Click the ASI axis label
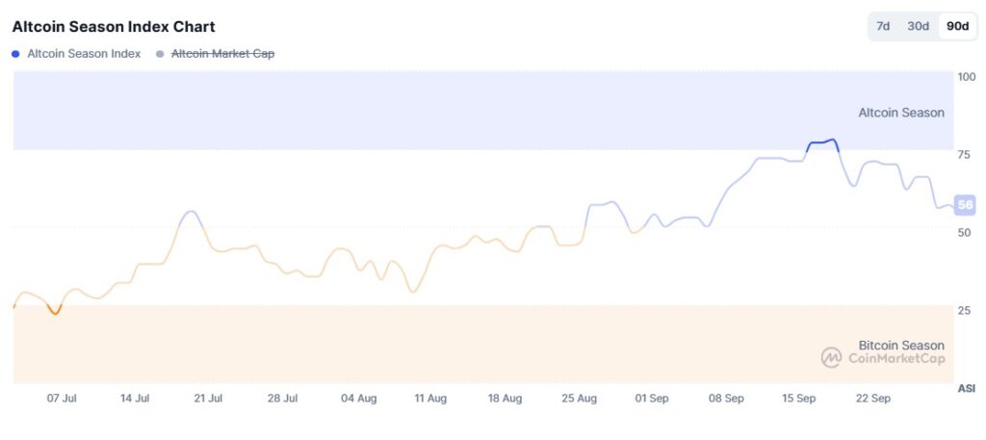(966, 388)
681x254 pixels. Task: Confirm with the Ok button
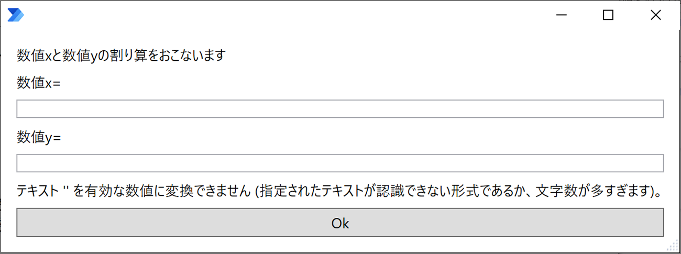point(341,223)
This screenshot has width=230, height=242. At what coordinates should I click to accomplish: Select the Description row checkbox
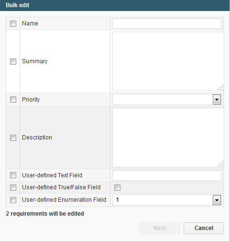click(x=13, y=138)
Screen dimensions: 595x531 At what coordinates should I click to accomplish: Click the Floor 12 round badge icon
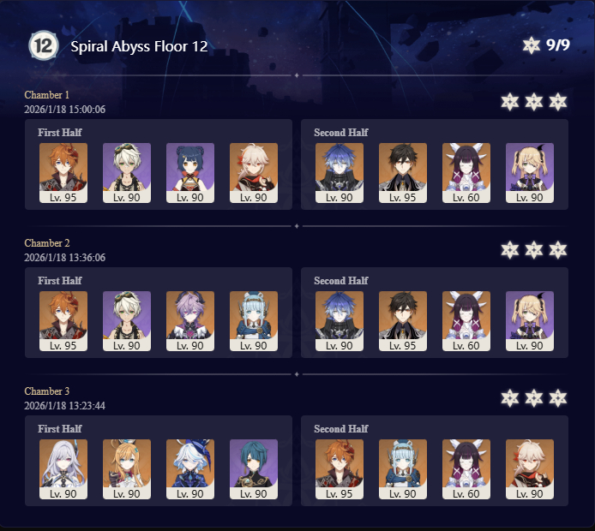[44, 46]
════
## WHAT YOU HAVE TO DO
Repeat the listing word for word, starting with the line that contains "This screenshot has" and going on through the end of the listing. Leave the pictures out of your answer.

## THE RESPONSE
This screenshot has width=230, height=242. At what coordinates should I click to accomplish: Select the Description row checkbox
click(x=13, y=138)
Screen dimensions: 595x531 At what coordinates should I click to accomplish: Click the Floor 12 round badge icon
[44, 46]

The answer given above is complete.